What the exercise asks
List each line in the records below that contains the string "height", copying every such line in full.

Material for the task
•••••

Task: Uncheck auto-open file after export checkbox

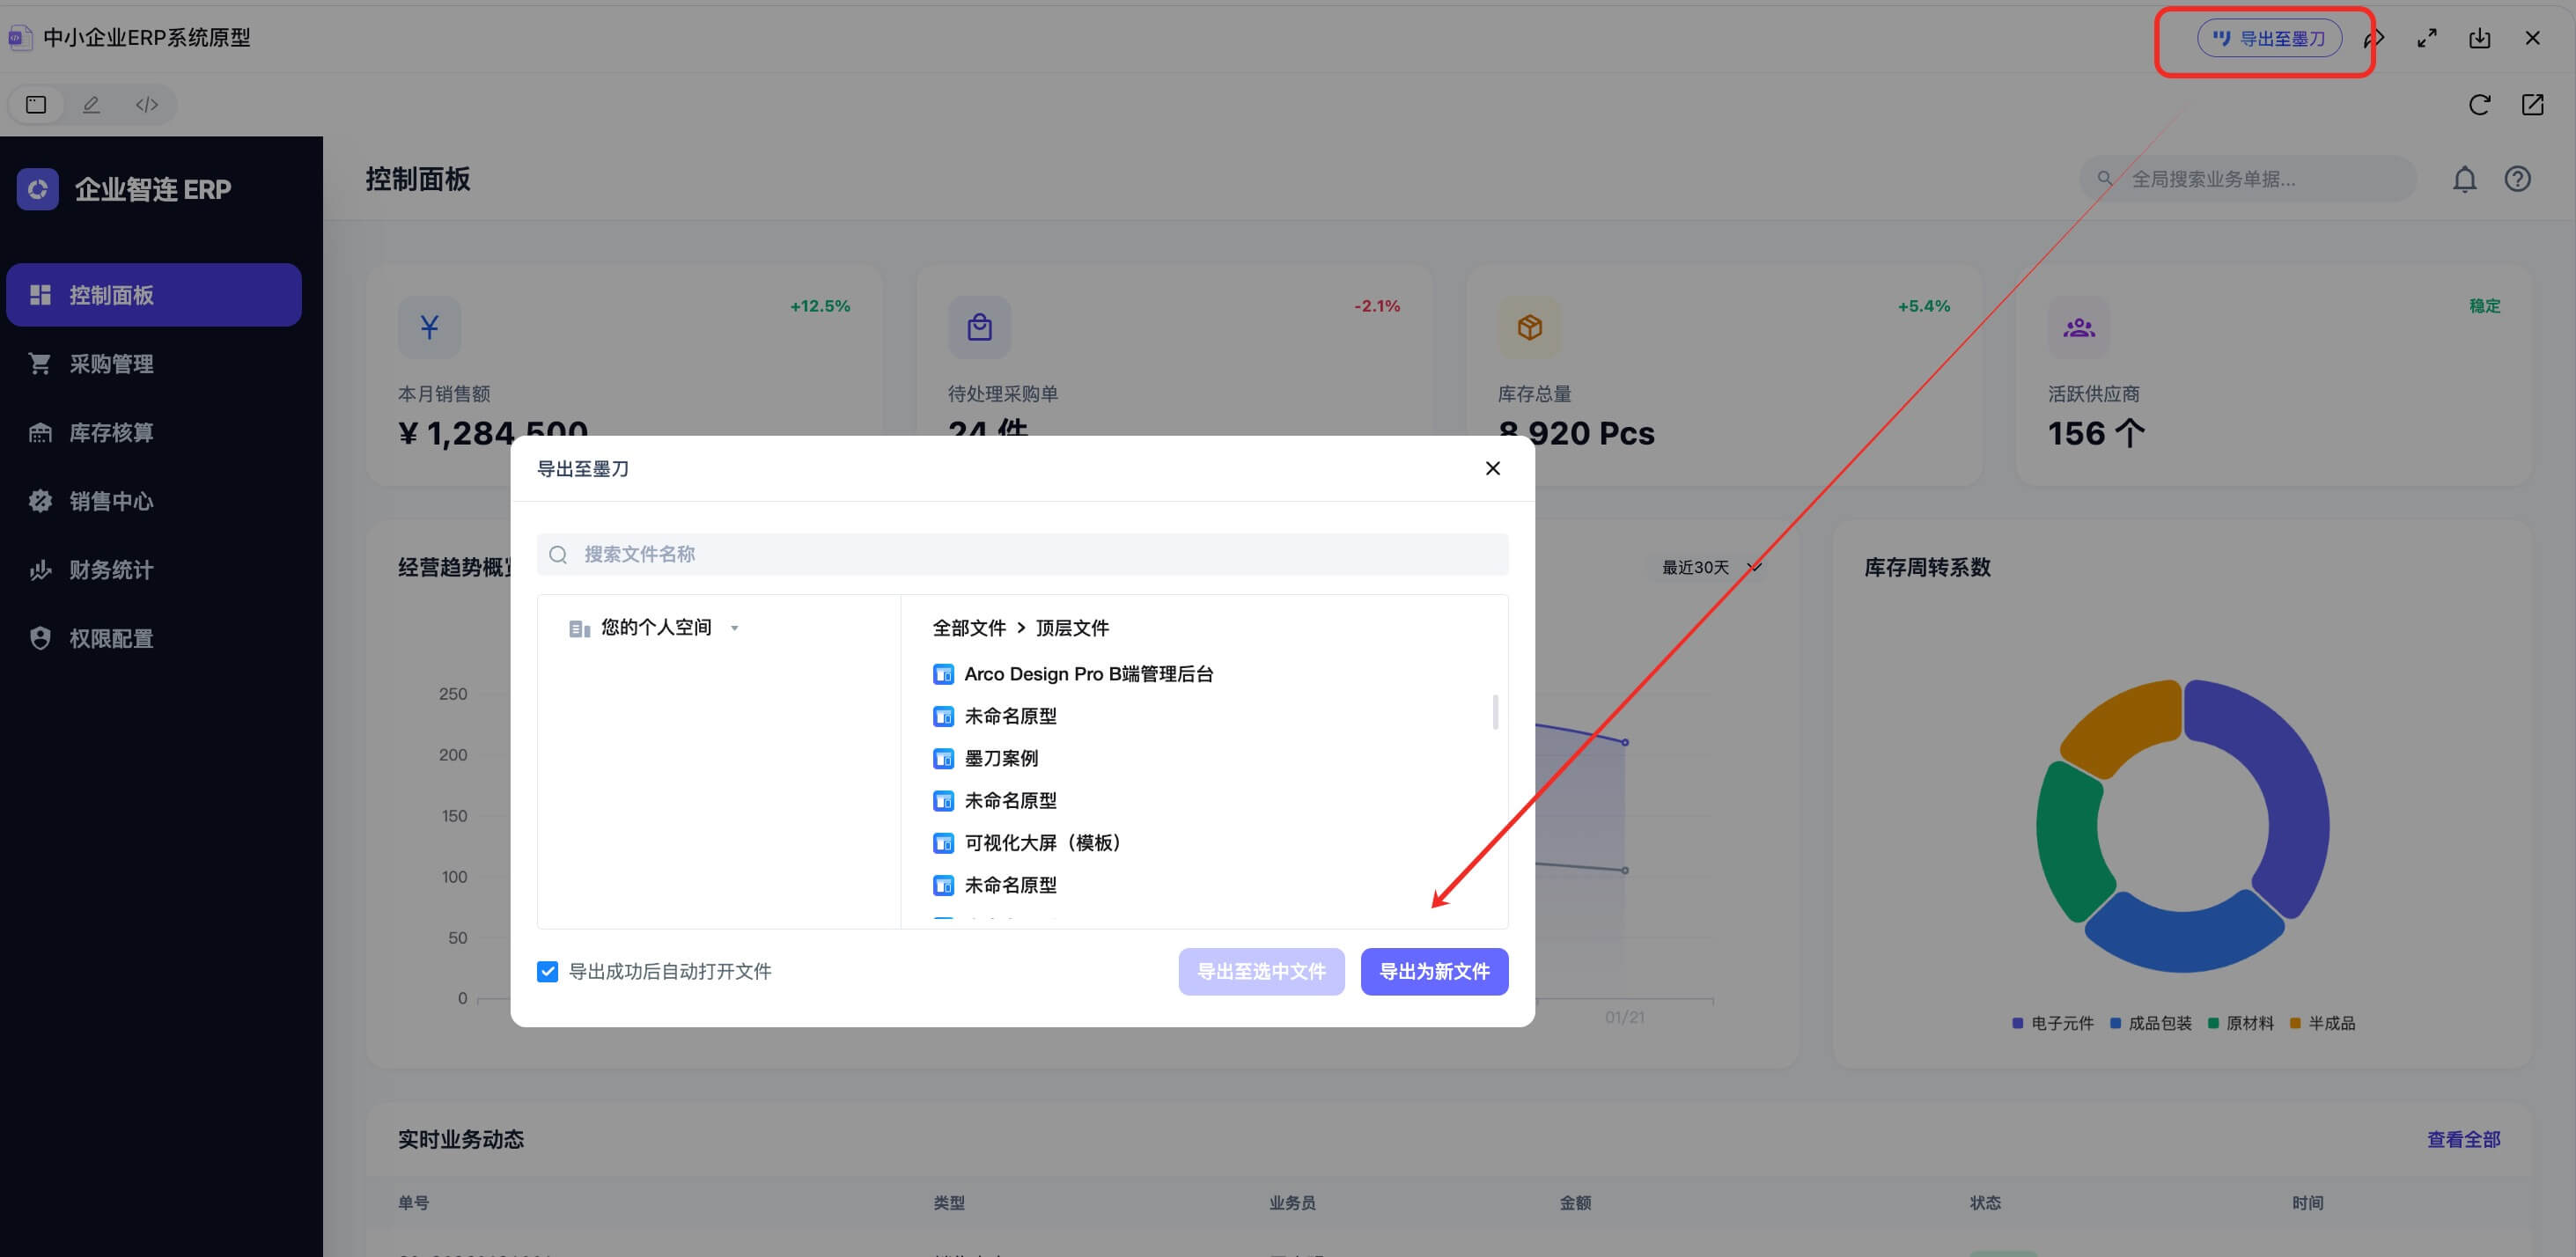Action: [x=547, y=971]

•••••

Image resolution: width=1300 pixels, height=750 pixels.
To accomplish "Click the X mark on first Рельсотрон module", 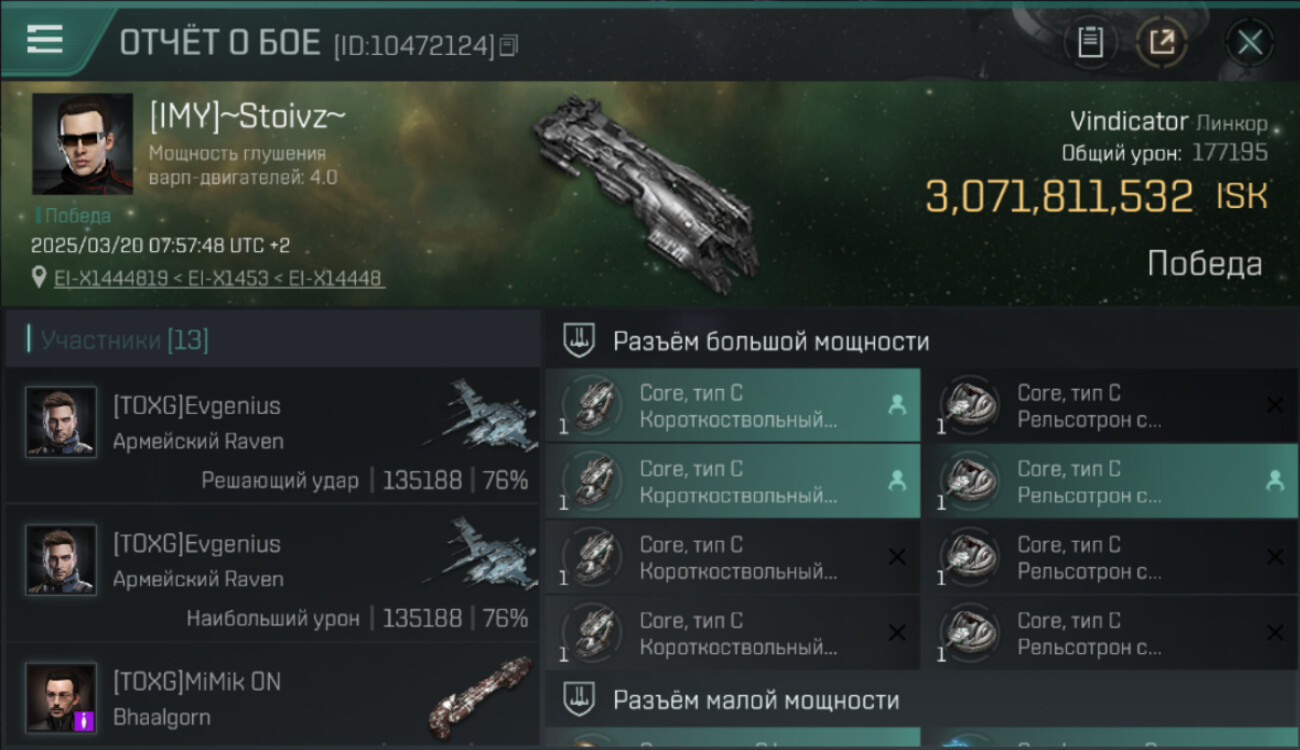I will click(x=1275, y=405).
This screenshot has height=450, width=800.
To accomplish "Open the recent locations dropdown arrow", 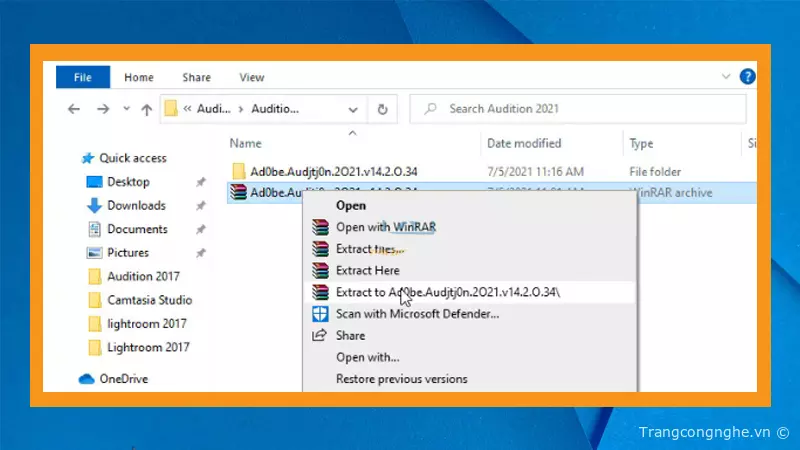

•••••

Solution below
Image resolution: width=1300 pixels, height=750 pixels.
This screenshot has height=450, width=800.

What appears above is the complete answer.